Les postes de cadres et de dirigeants, je les laisse aux autres. Et il n’y a aucun salaire au monde qui me ferait changer d’avis. Bravo aux femmes qui le font, elles n’ont pas volé leur place. Ce qui est important, c’est que les femmes qui veulent ces postes puissent les avoir, et non que ces postes soient occupés par le plus de femmes possibles.
gl000001
10 mars 2013
21h28
@bazingotcha
Et lorsqu’un homme a ses qualités, on le fout à la porte comme ils ont fait avec Mr Dutton de chez Rona. L’équité, le partage, la continuité avec les employés, les “profiteurs” ne connaissent pas ça. C’est dommage.
tigilles1
14 mars 2013
12h08
Si plus de femmes partaient des entreprises, elles pourraient nommer des femmes à leur conseil d’administration à leur guise !
Pourquoi ne pas faire une loi pour exiger que les femmes partent 50% des entreprises ?

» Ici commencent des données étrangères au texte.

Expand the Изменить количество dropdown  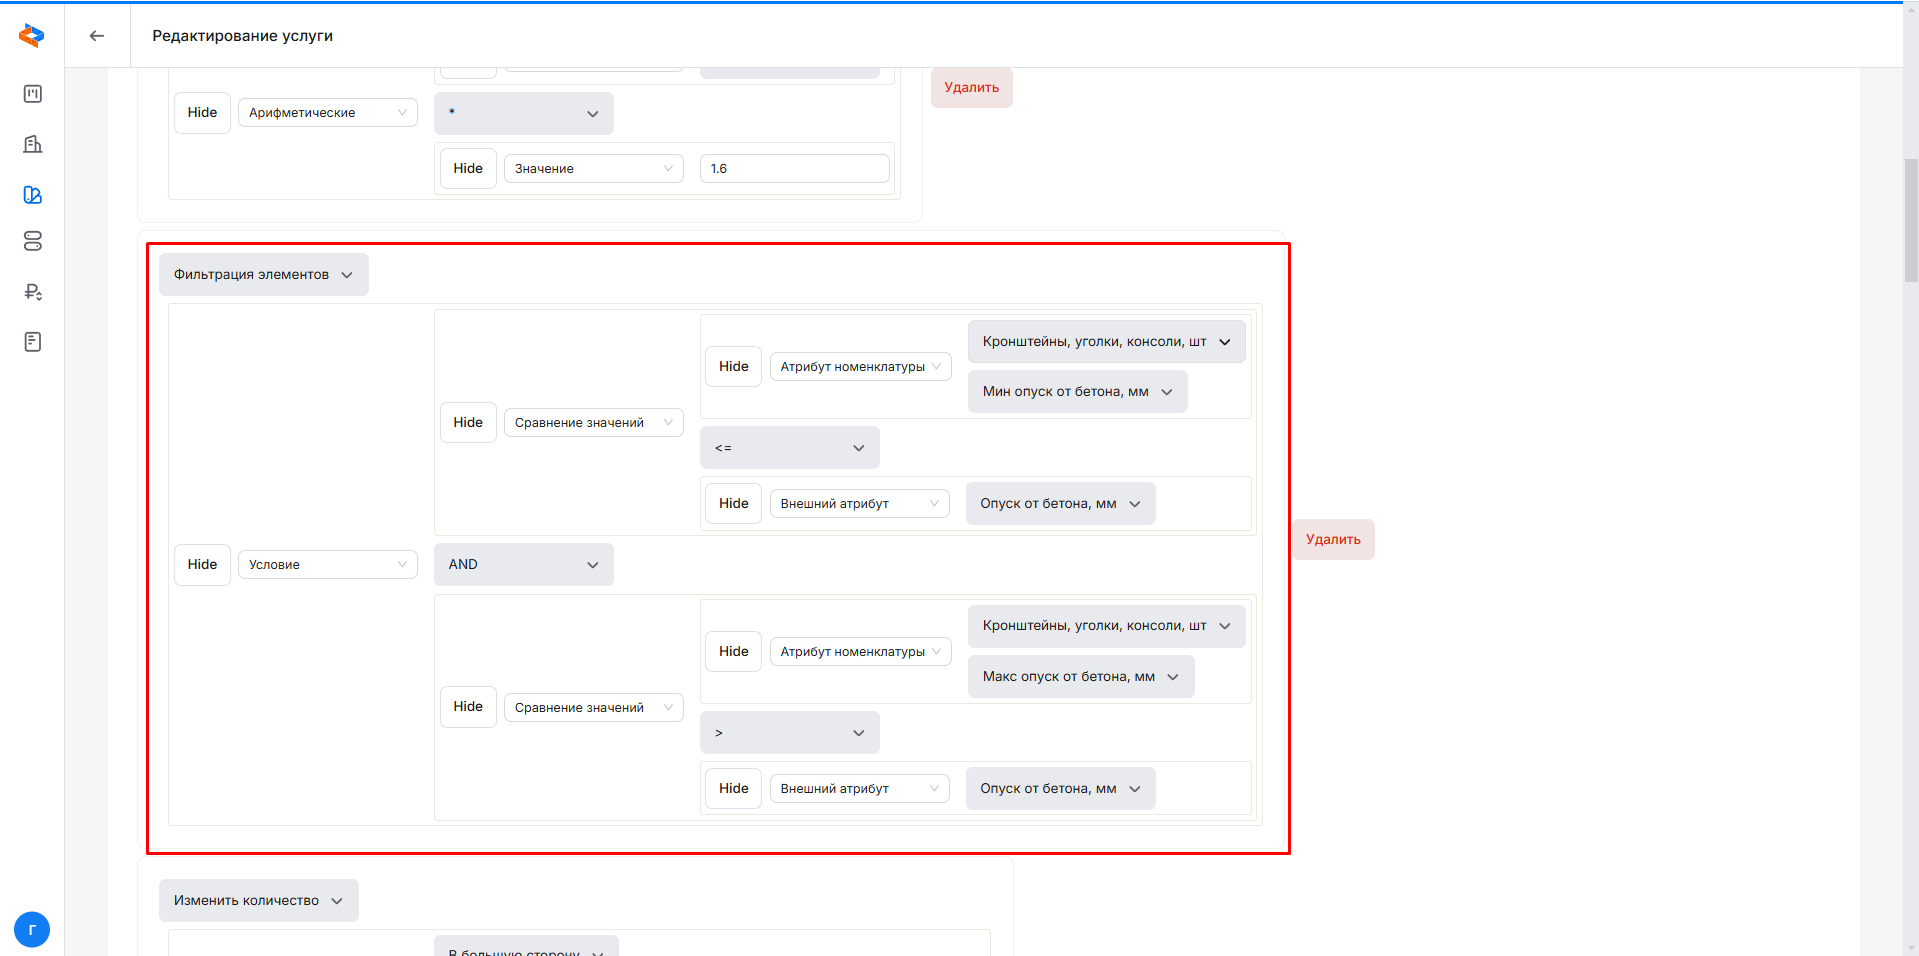(x=258, y=901)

Au Québec on préfère plutot minimiser les aptitudes des hommes et exagérer les aptitudes des femmes, tout comme on fait accroire à un enfant que son dessin est beau. Ce qui prouve que les femmes ne mériteraient pas la place qu’elles veulent occuper.
En résumé, si un homme veut aller à la montagne, qu’il fasse des efforts pour y aller; si une femme veut aller à la montagne, que l’on fasse une loi pour déplacer la montagne vers la femme.
Pas étonnant que l’Occident soit sur le déclin.